* _Activity_: The data below is to be transcribed word for word; pictures are to be excluded.
++++ Data supplied
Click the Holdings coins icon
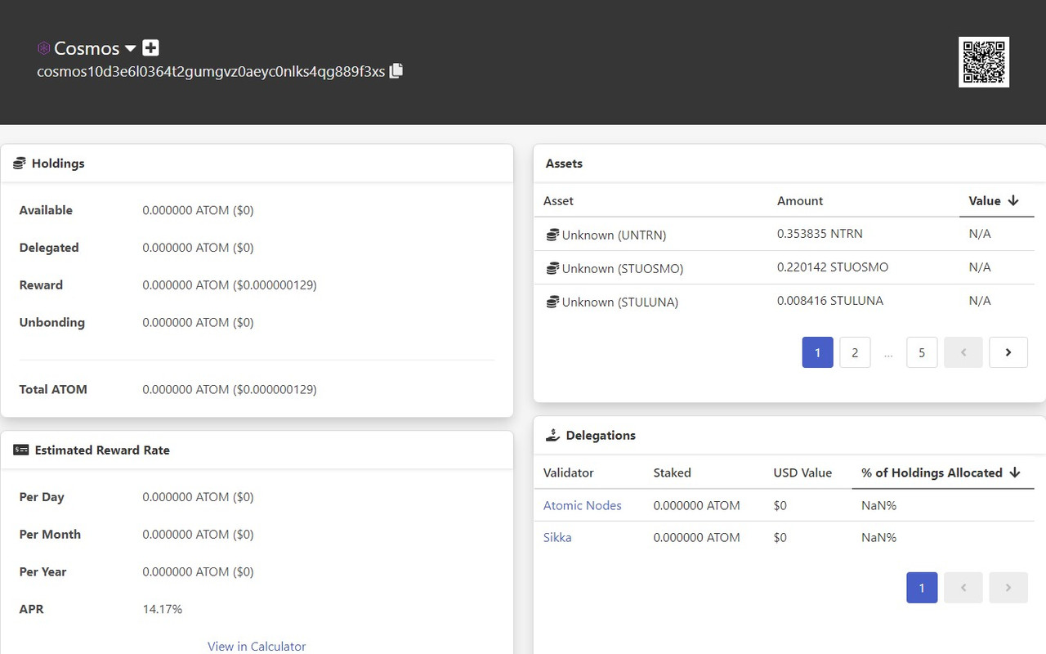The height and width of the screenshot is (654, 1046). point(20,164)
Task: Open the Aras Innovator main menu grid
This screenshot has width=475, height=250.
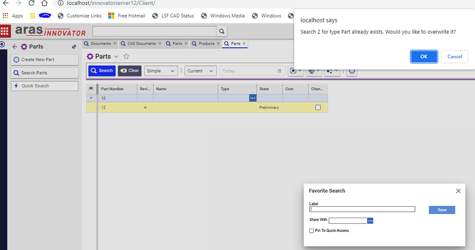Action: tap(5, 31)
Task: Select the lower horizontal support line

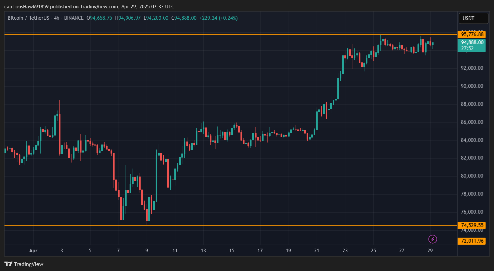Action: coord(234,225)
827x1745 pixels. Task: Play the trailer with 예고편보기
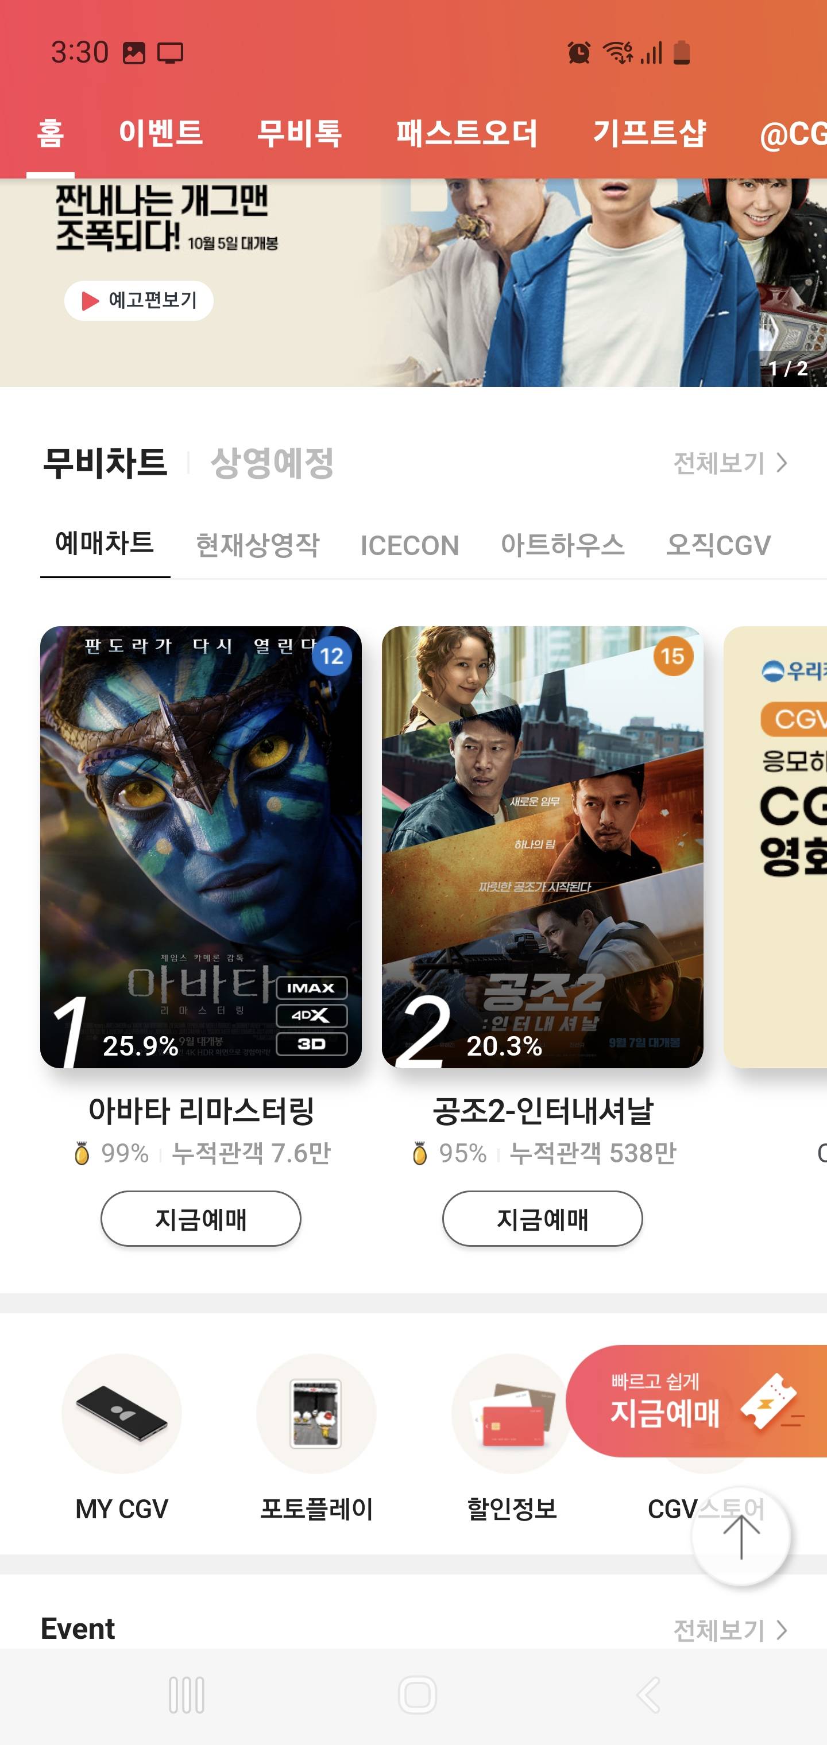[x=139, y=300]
++++++++
* _Output_:
Click the Holdings coins icon
The height and width of the screenshot is (654, 1046). point(20,164)
Task: Open the Aras Innovator main menu grid
This screenshot has width=475, height=250.
Action: tap(5, 31)
Task: Select the lower horizontal support line

Action: coord(234,225)
827x1745 pixels. Task: Play the trailer with 예고편보기
[x=139, y=300]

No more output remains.